Reading this got me to thinking: What is a $100 bill worth now, compared to 1969? According to the U.S. Inflation Calculator online, a $100 bill today has the equivalent purchasing power of $15.49 in 1969 dollars. 
but the real reason to eliminate them is to let the gov't know what we are buying. Because you would have to use a credit card. And those things are easily stolen or counterfeited, so the next step is a "personal identification" number or microchip.

Uh OH:There is a lot of paranoia about embedding microchips as "the mark of the beast" by conservative Christians, but for myself, I would object to it on privacy grounds, since they could be a way to track you.

or as Reynolds notes:

Cash has a lot of virtues. One of them is that it allows people to engage in voluntary transactions without the knowledge or permission of anyone else. Governments call this suspicious, but the rest of us call it something else: Freedom.
Get rid of cash, and we will go back to the old barter system...
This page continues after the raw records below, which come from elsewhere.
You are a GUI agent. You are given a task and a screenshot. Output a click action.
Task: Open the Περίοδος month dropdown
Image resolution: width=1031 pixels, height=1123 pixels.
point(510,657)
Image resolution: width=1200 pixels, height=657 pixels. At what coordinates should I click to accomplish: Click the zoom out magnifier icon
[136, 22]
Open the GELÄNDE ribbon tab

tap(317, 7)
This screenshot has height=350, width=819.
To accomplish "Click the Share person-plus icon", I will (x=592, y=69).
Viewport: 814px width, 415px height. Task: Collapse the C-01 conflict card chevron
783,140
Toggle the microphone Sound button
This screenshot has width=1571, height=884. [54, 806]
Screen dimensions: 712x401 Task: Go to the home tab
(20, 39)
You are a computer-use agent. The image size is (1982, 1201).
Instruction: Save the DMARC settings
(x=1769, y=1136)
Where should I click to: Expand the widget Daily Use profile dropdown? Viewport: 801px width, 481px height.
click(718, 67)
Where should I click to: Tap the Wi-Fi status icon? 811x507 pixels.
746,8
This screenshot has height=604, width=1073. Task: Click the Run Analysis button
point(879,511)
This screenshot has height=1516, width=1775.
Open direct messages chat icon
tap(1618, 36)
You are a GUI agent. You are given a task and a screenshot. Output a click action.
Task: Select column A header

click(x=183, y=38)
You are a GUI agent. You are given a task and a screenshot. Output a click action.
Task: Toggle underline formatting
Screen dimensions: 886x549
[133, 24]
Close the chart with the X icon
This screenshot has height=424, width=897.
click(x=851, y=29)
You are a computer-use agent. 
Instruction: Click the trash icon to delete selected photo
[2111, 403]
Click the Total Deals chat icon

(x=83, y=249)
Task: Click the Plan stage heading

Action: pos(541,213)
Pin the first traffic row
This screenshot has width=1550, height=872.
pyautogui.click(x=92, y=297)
or maybe substitute buying gold and jewelry instead of putting money in the bank. True, you can't use a Krugerrand in Walmart, but there will quickly spring up a black market for you to do business, in the same way folks buy drugs or non taxed cigarettes openly in some areas.

---------------------
Remember when Bush was ridiculed when he named North Korea as the third member of the Axis of Evil? Well, while you were listening to the political rants, things are going on in Asia:

StrategyPage notes that China is clamping down economically on that country. And the article includes this:

China is also cracking down on North Korean use of Chinese banks. China has long tolerated North Korea using Chinese banks to avoid a growing list of international sanctions. In northeast China, where a lot of this illegal banking takes place, North Korean bank accounts are being emptied. Some of the cash is being switched to accounts owned by locals who have no obvious connection to North Korea. But a lot of the cash is staying cash and despite the risk of theft or getting caught by the Chinese police, North Korea is preparing to use cash transactions despite China now enforcing banking sanctions.
the article also mentions South Korea's new hardline president and that the US is delaying letting them get anti missile system to defend the country about NoKo's missiles: why? to please China.


--------------------

Pacman say  says the Bradley fight will be his last one; the board of elections is checking if he is doing it for the free publicity (as his opponant claims) to help him win the next election, but I think he is doing it for money. Like Erap, the public will vote for him no matter what Boy Abunda says.